Le misure messe in campo dal governo per ridurre la pressione fiscale produrranno effetti concreti secondo i calcoli presentati dal governo Draghi ai tecnici dei sindacati.
Ci saranno meno tasse, di fatto, sia per i lavoratori dipendenti, sia per pensionati e autonomi.
A garantire questa riduzione saranno il taglio dell’Irpef, l’aumento delle detrazioni e della no tax area e la riduzione dei contributi.

Le riduzioni per le diverse fasce

Per quanto riguarda l’impatto per i lavoratori dipendenti l’oscillazione è ampia.

Si andrà da un minimo di sconto di 250 euro per la fascia di reddito 8-20mila euro a un massimo di 844 euro nella fascia 40-45mila euro.

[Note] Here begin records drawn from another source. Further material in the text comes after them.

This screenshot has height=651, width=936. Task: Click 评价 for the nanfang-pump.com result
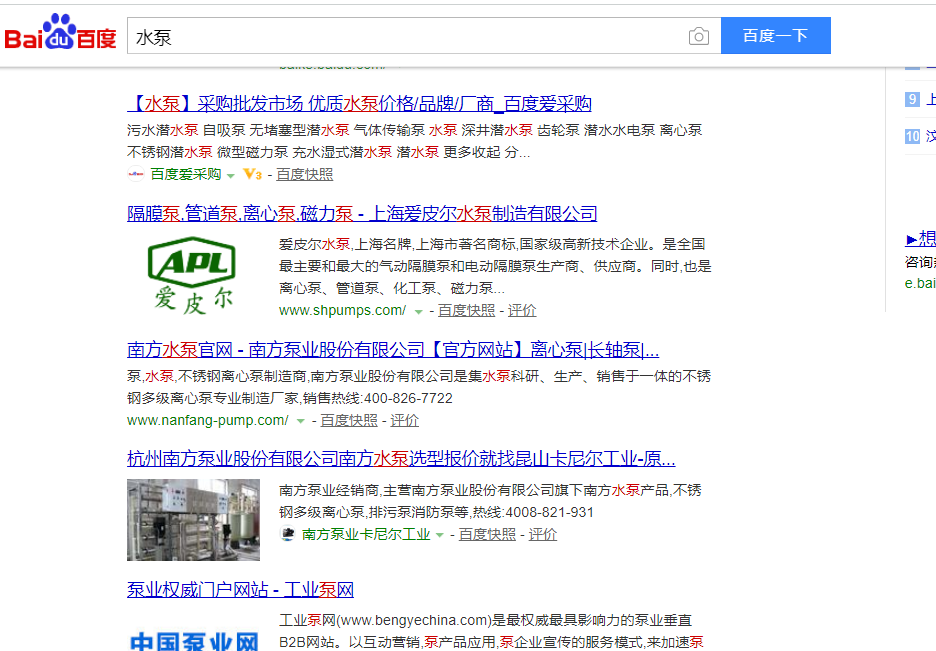404,420
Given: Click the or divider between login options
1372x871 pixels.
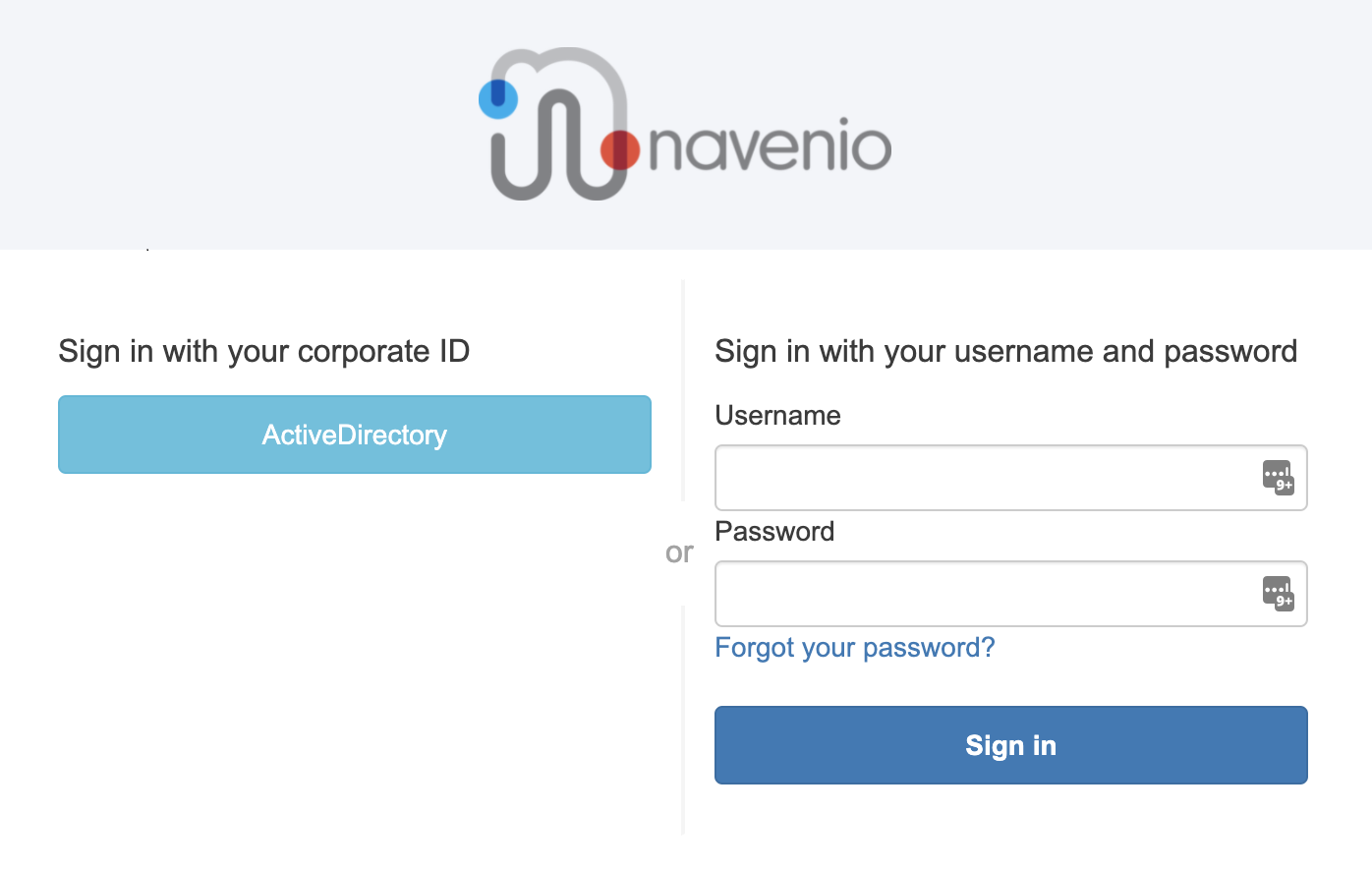Looking at the screenshot, I should (679, 552).
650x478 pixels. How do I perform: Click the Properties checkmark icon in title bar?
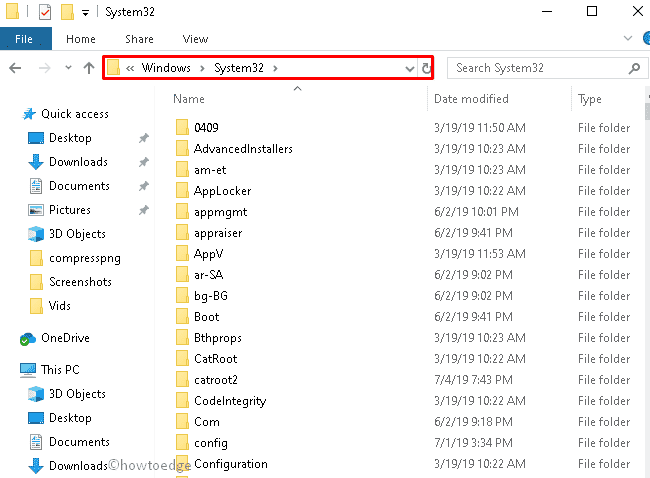pyautogui.click(x=45, y=13)
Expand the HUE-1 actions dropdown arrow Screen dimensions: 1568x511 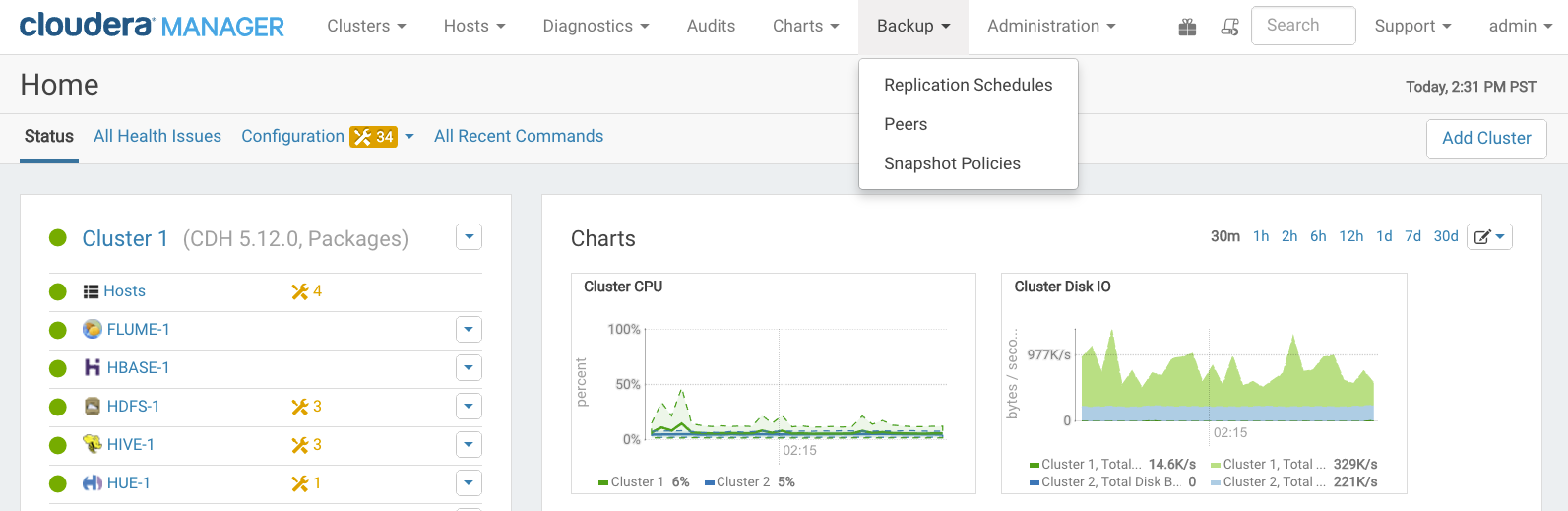click(469, 483)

Per i redditi fino a 35mila euro, oltre al taglio dell’Irpef, sarà applicato lo sconto sui contributi previdenziali, 85 euro ogni 10mila euro.
Per i pensionati la riduzione fiscale andrà da 146 euro all’anno in meno di Irpef per la fascia di reddito 20-25mila. Si passa poi ai 667 risparmiati nella fascia 50-55mila euro.
Per gli autonomi il taglio va da un minimo di 52 euro (20-25mila euro di reddito) a un massimo di 692 (60-65mila).
I primi effetti si vedranno da marzo 2022 con la busta paga su cui verranno conteggiati anche gli arretrati dei primi due mesi dell’anno.